• Task item
Extract verbatim every line from the one containing "Expand the Sort dropdown" to the final line of the records below, inclusive, and exclude all pictures.

Items from a dataset:
============================================================

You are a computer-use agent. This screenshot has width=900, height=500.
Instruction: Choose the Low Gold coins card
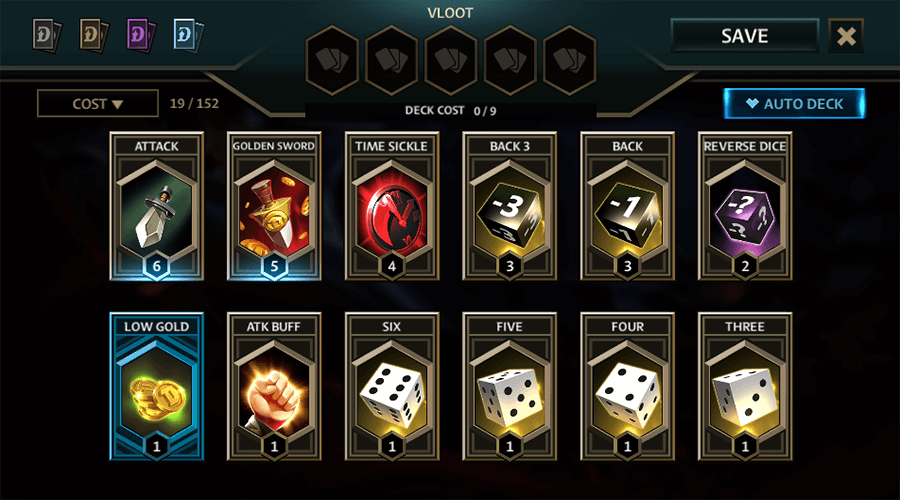pos(157,387)
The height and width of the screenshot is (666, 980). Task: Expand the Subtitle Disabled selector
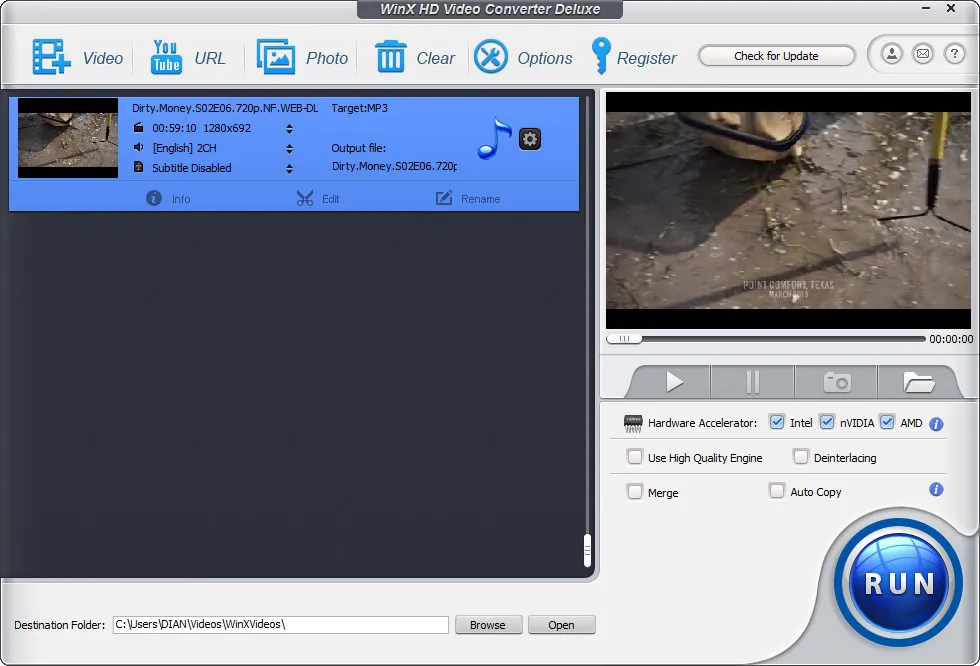click(x=290, y=168)
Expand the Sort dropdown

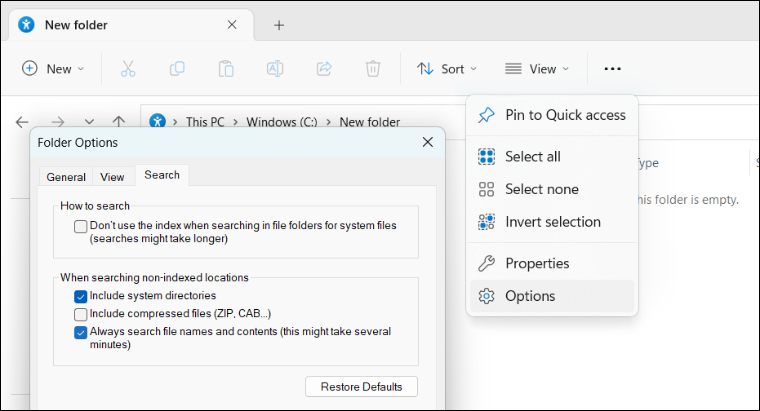447,69
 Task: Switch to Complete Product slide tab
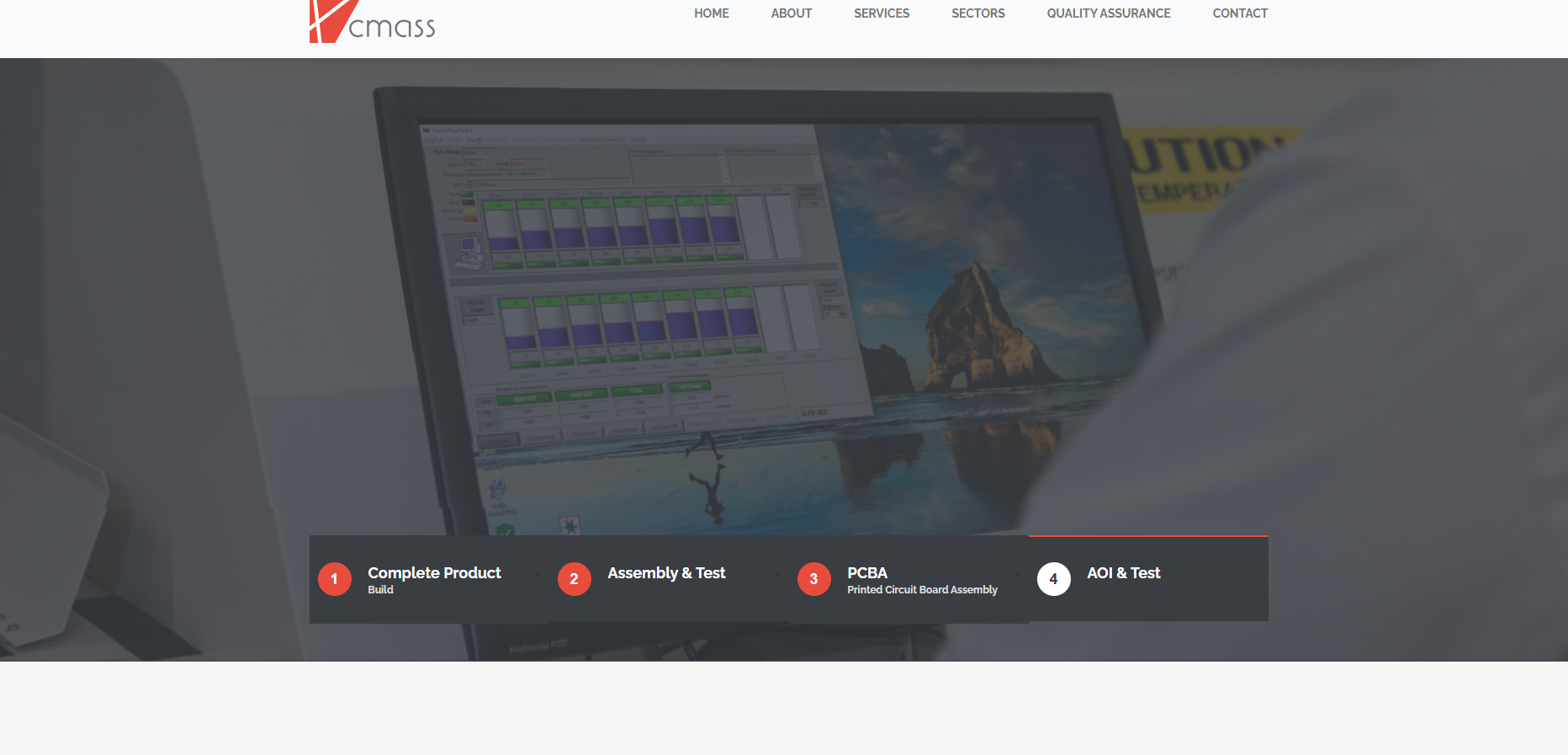[429, 579]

============================================================

• Response
Expand the Sort dropdown

447,69
 Task: Switch to Complete Product slide tab
[429, 579]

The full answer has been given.